Requirement:
Only the lines from the one with "You are a computer-use" through the last line of the records below belong in your answer, reproduced exactly and with the pictures left out.

Available data:

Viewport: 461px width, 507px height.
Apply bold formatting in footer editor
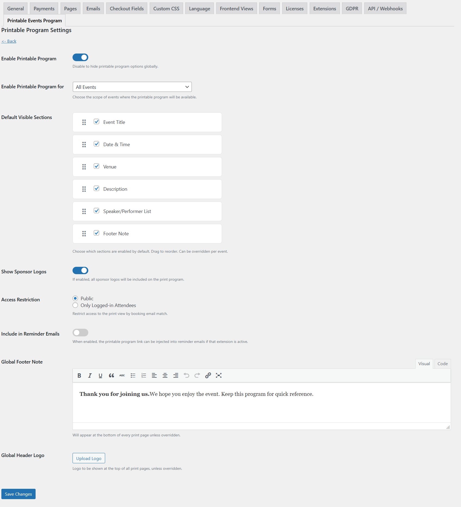(x=79, y=375)
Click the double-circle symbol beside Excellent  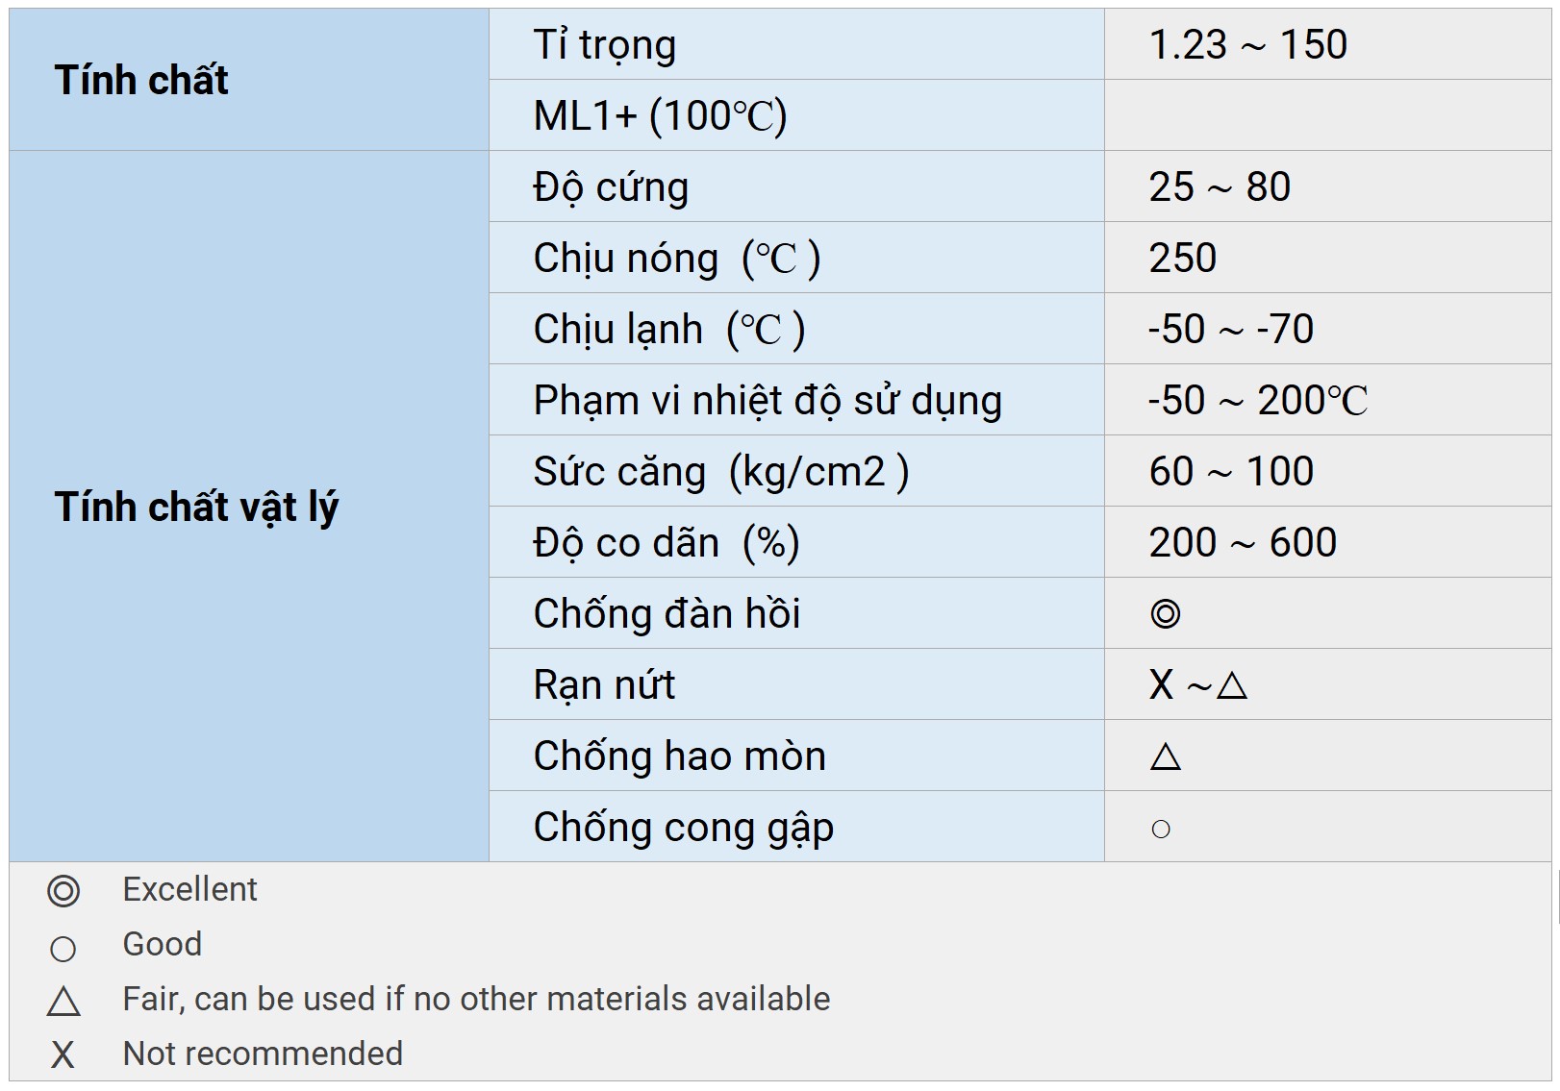[63, 891]
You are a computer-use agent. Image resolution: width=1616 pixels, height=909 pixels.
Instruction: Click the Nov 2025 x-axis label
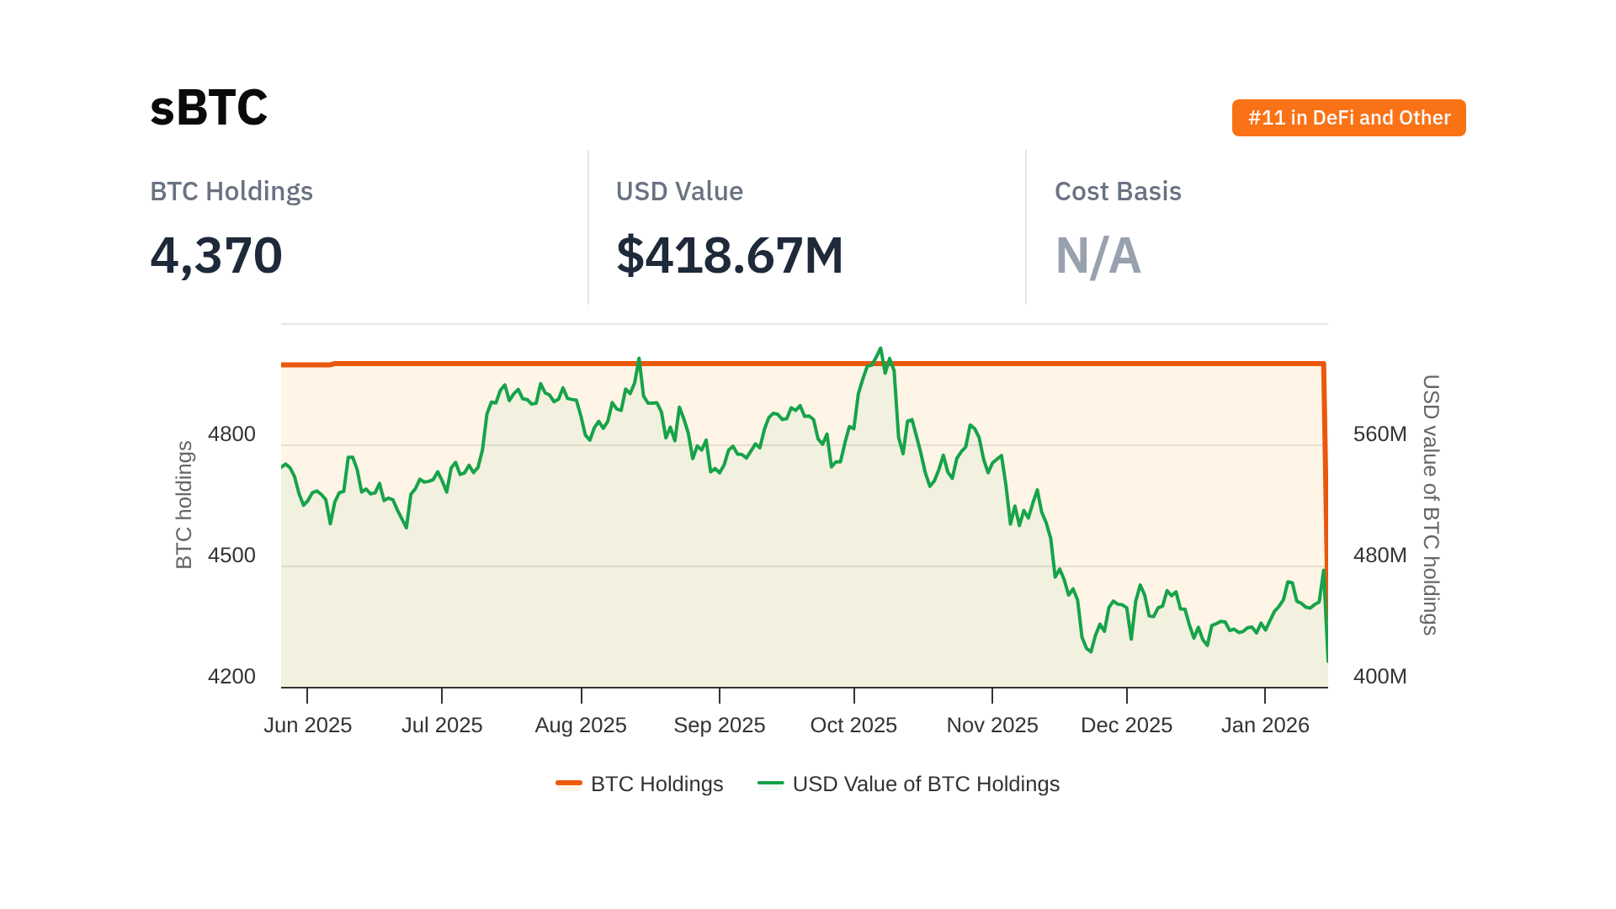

Reply:
You are a computer-use agent. Image resolution: width=1616 pixels, height=909 pixels.
Instruction: Click the Nov 2025 x-axis label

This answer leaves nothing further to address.